I first visited Sydney back in July for work, and I was immediately comfortable there. Got some must-dos out of the way then, like the Opera House tour and a ferry trip to Manly Island.
Returning as a tourist (and Karen’s tour guide) was like visiting an old friend. Some of the highlights:
– Dinner with Nick and Deveri. Three months ago, Nick was my client, now I’m happy to “just” call him a friend. Meeting his wife and finally getting our Australia questions answered was a treat.
– The Museum of Sydney. Informative but not overwhelming displays on the history of the city, including some perspective on the aboriginal people who were here first.
– Walking through the Royal Botanical Gardens. I’ve been through them several times and still haven’t seen everything- they’re huge!
– Exploring the Sydney Opera House. Get this: there happened to be a free open house the weekend we were in town. We paid nothing and got a better tour than I did (and paid for) in July, traipsing through rehearsal rooms, walking across the concert stage, and visiting the elusive opera theater.
They did get some cash out of us- we went to see one of their current operas, The Merry Widow. Resident opera aficionado Karen called it “opera lite”, which means it was funny and overblown and I enjoyed it. Walked over to Luna Park beforehand and took the ferry back to Circular Quay, a quick ride with a killer view.
– Heading for the beach. The path from Bondi Beach to Coogee Beach is well-traveled, and it’s easy to see why: beautiful beaches, craggy rock outcroppings, and saltwater pools. Despite the “no dogs allowed” signs (which we see constantly throughout Australia), there were plenty of pooches to make us smile. One of the things we miss most is not having a dog.
I finally needed a break, so I laid low while Karen took a tour of the nearby Blue Mountains, including a ride on the steepest incline railway in the world.
It was nice to just hang out.

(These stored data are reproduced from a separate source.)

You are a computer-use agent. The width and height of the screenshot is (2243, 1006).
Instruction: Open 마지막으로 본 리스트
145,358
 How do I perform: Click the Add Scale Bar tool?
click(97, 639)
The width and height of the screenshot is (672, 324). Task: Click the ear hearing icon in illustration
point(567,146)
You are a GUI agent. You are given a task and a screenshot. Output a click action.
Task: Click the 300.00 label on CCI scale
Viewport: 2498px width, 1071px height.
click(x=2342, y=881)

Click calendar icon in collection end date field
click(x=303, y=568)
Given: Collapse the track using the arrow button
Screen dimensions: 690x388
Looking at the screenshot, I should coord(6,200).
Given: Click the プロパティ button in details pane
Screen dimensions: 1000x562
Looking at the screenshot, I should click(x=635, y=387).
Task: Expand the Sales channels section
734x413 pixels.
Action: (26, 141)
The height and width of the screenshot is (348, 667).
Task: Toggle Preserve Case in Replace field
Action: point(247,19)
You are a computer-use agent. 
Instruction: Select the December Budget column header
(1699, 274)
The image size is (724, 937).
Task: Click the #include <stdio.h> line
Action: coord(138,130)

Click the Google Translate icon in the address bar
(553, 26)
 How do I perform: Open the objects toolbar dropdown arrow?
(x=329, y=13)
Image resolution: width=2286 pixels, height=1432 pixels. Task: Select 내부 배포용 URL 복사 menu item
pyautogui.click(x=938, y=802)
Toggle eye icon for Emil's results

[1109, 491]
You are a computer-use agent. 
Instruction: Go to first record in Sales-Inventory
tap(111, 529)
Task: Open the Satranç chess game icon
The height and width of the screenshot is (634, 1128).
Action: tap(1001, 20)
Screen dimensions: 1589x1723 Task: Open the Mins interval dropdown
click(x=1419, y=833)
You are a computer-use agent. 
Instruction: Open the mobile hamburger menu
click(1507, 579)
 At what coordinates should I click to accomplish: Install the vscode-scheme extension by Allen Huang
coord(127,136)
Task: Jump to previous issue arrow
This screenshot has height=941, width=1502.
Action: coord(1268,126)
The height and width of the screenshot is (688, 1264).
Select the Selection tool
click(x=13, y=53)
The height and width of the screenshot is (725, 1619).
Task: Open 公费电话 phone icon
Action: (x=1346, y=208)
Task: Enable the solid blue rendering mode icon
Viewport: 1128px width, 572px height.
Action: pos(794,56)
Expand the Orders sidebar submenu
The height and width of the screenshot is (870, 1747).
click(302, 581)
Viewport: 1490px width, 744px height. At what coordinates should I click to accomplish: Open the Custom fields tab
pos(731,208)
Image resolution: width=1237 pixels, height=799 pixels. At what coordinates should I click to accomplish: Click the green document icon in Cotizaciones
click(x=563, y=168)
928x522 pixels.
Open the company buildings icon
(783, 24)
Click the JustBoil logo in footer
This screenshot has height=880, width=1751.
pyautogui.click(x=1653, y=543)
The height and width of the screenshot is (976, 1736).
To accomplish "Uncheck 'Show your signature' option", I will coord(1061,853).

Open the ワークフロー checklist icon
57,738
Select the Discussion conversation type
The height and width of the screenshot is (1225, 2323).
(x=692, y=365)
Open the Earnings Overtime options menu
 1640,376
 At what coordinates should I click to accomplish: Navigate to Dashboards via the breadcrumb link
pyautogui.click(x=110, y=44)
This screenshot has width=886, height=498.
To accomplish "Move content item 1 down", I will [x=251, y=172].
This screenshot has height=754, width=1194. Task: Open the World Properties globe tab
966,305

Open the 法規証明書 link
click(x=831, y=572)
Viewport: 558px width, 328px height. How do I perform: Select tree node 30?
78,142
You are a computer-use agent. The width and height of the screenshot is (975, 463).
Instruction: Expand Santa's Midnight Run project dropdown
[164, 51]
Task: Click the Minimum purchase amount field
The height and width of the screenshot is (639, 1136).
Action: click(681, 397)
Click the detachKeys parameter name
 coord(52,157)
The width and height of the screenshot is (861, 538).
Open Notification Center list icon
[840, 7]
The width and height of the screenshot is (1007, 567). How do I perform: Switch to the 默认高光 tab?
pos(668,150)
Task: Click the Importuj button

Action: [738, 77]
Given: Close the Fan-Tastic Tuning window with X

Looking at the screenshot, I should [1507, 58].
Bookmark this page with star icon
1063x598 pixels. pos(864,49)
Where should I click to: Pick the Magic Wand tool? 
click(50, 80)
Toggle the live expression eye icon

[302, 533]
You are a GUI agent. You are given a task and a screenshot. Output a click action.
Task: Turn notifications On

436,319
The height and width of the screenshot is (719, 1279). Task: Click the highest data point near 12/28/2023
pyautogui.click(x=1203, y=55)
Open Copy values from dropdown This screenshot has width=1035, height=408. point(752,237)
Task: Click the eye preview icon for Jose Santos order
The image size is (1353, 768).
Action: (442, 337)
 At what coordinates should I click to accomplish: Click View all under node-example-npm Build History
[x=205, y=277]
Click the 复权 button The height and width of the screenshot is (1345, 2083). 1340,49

We did some shopping, caught up on our New Zealand research, and Karen saved us money by cooking meals at the hostel.
All is not wine and roses, of course. Transit is kind of screwy (one ticket machine at Circular Quay for train tickets… none for bus tickets; you have to buy them from a human… who only works until 5pm?!). And everything is so gosh darn expensive. Even as the US dollar gains ground on the Australian dollar, it still hurts to read the prices on a menu. Imagine our elation, then, when we discovered a Mexican restaurant (very much like Chipotle at home) with reasonable prices and yummy burritos. ¡Que bueno!
As our stay in Sydney winds down, so too does our time in Australia. I hope to visit this old friend again soon.